# Data and Sampling Distributions

Cheat sheet for creating a proper, representative dataset.

**1️⃣  Define Your Objective**
* Clearly state what you want to measure or predict.
* Identify your **population of interest**.
  * Example: “All adults in New York City” for a city-wide poll.
* Determine the type of data needed: categorical, numerical, text, etc.

**2️⃣  Identify the Population**
* **Population** = full group you want to represent.
* Define **inclusion/exclusion** criteria.
* Check **feasibility**: Can you reach this population?
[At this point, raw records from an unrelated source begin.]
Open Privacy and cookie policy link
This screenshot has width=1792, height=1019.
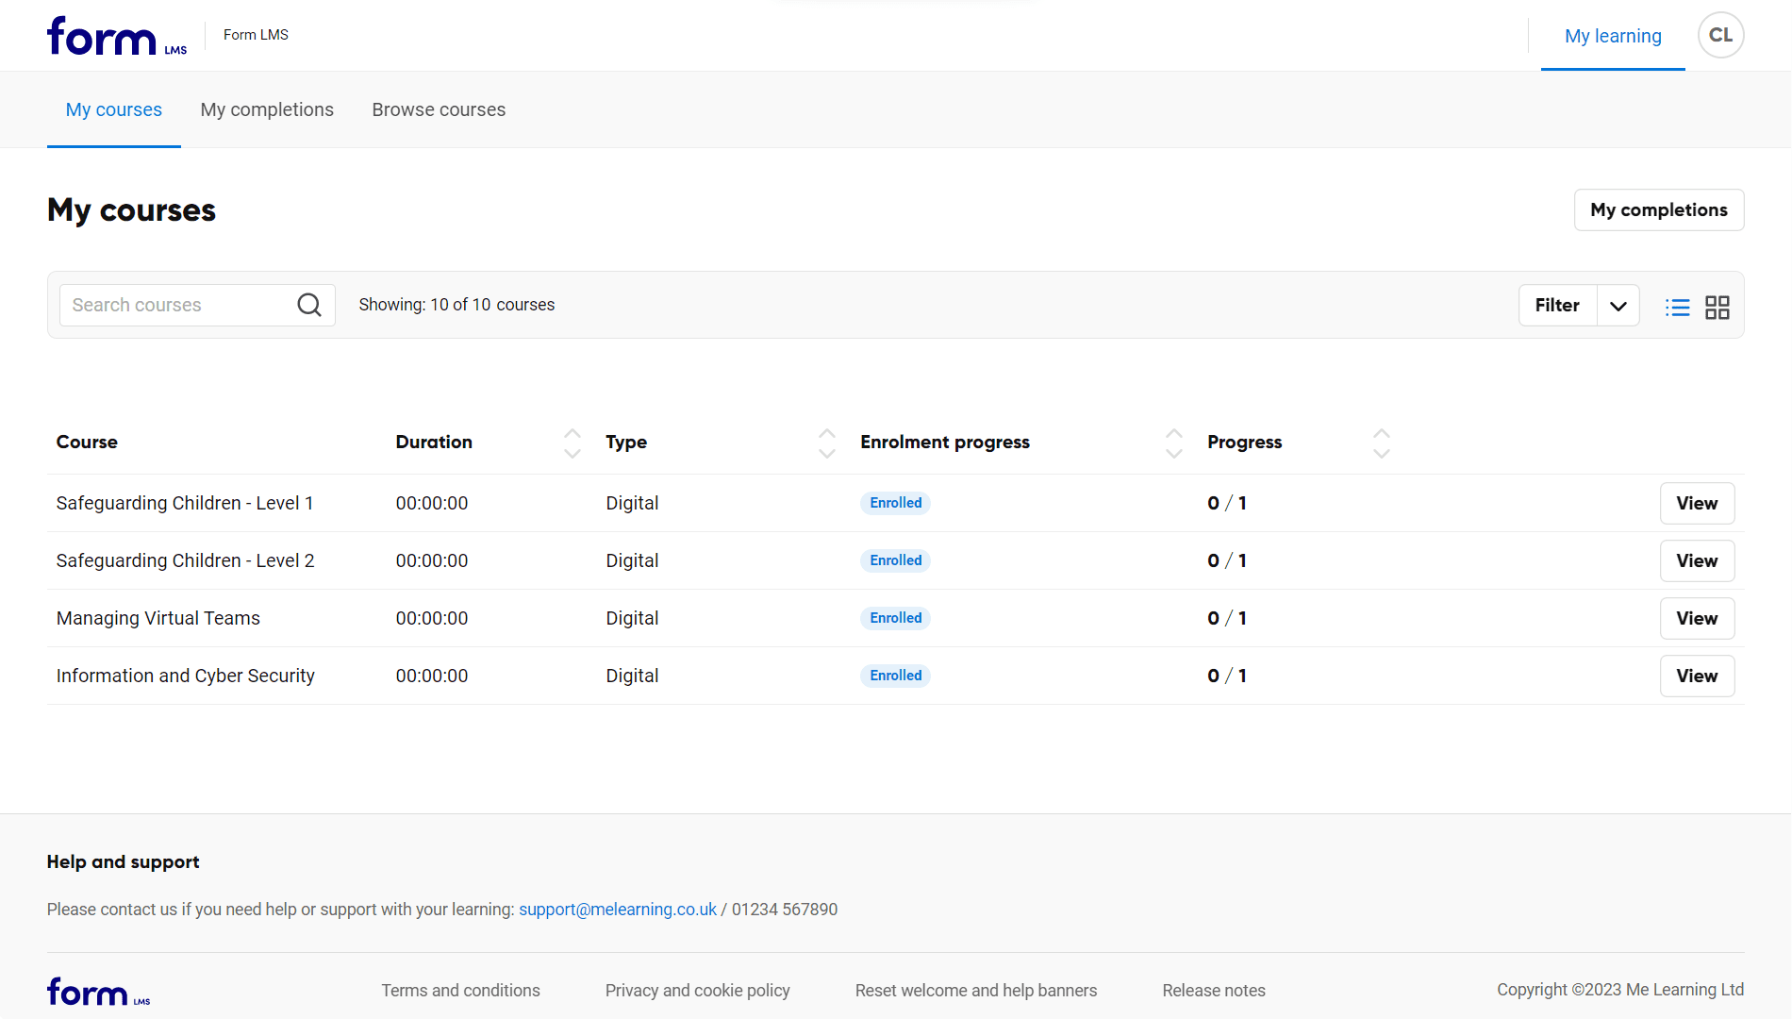click(697, 991)
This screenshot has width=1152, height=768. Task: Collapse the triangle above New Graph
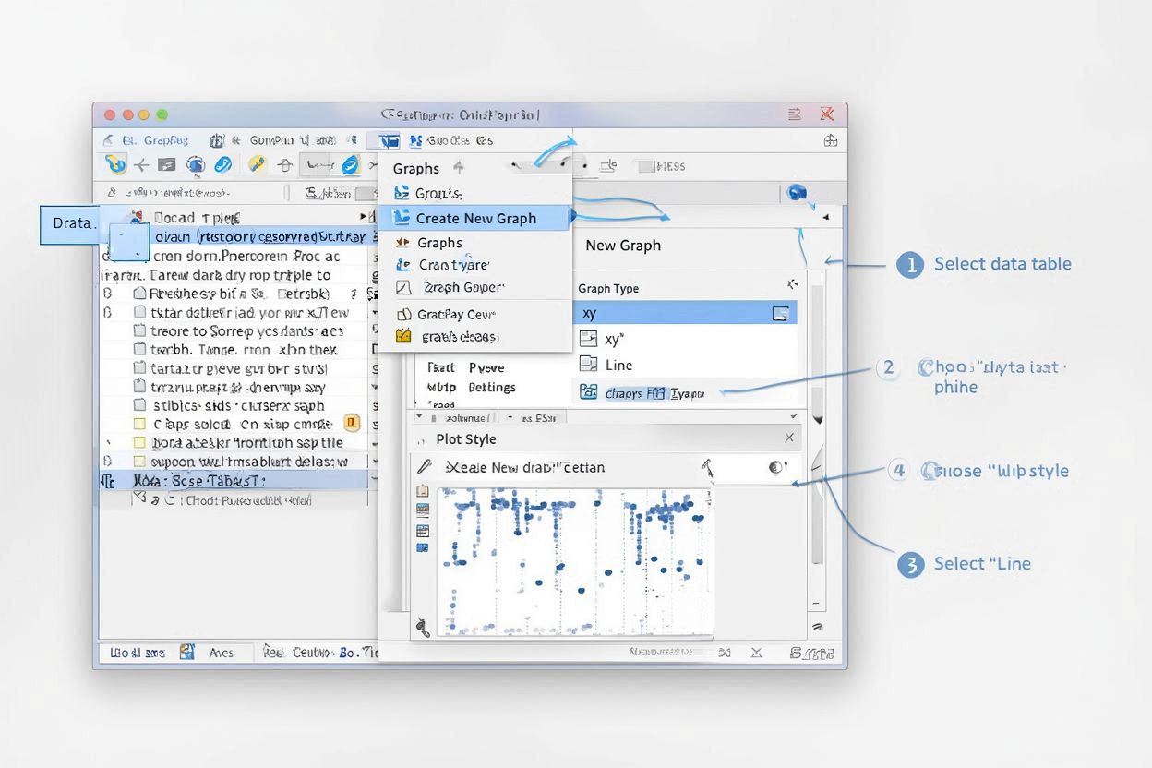(x=825, y=217)
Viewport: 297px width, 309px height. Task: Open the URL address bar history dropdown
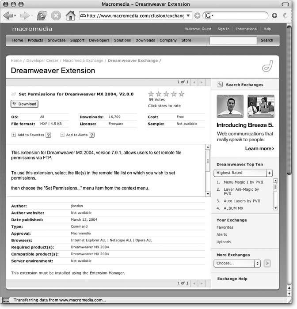[x=189, y=16]
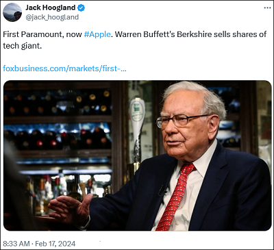274x250 pixels.
Task: Click the 8:33 AM timestamp
Action: [x=16, y=244]
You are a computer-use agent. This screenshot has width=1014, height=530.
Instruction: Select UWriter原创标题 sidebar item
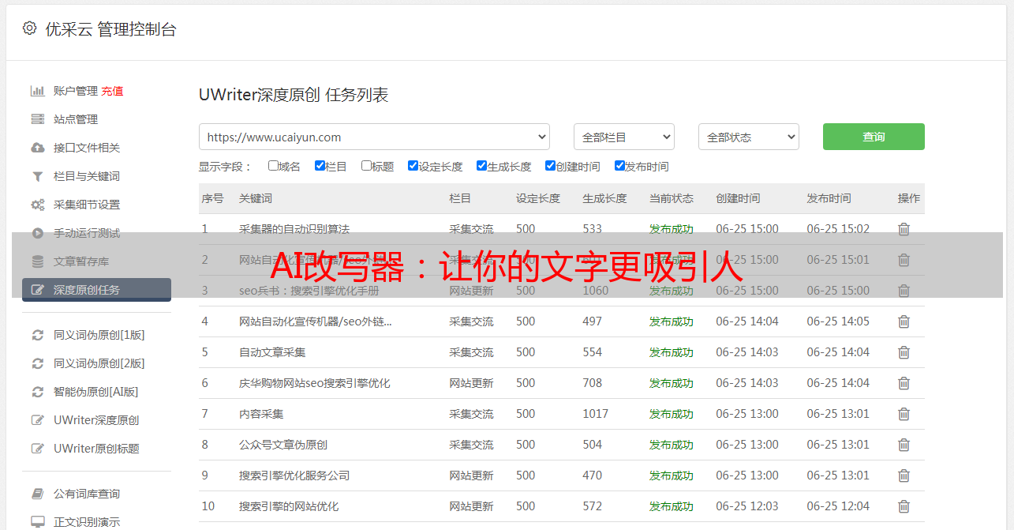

**3️⃣ Choose Sampling Method**

| Method       | When to Use                               | Notes / Pitfalls                                      |
|-------------|-------------------------------------------|-------------------------------------------------------|
| **Simple Random** | Small, well-defined populations        | Everyone has equal chance; requires full list of population |
| **Stratified**   | Subgroups exist (age, gender, region) | Sample proportionally from each group to reduce bias |
| **Cluster**      | Population is large and spread out    | Randomly select clusters, then sample within clusters |
| **Systematic**   | Ordered population list exists        | Pick every k-th individual; avoid periodicity bias  |
| **Convenience**  | Quick, cheap                          | Often biased; avoid for formal studies             |

**4️⃣ Determine Sample Size**

Influenced by:
* **Population size**: If the population is very large (like all adults in a country), you can often treat it as “effectively infinite” for sample size calculation.
* **Desired margin of error**: Maximum acceptable difference between sample estimate and true population value. Example: ±5% means your estimate should be within 5 percentage points of the true value.
* **Confidence level CL** (typically 95%): How sure you want to be that your sample reflects the true population.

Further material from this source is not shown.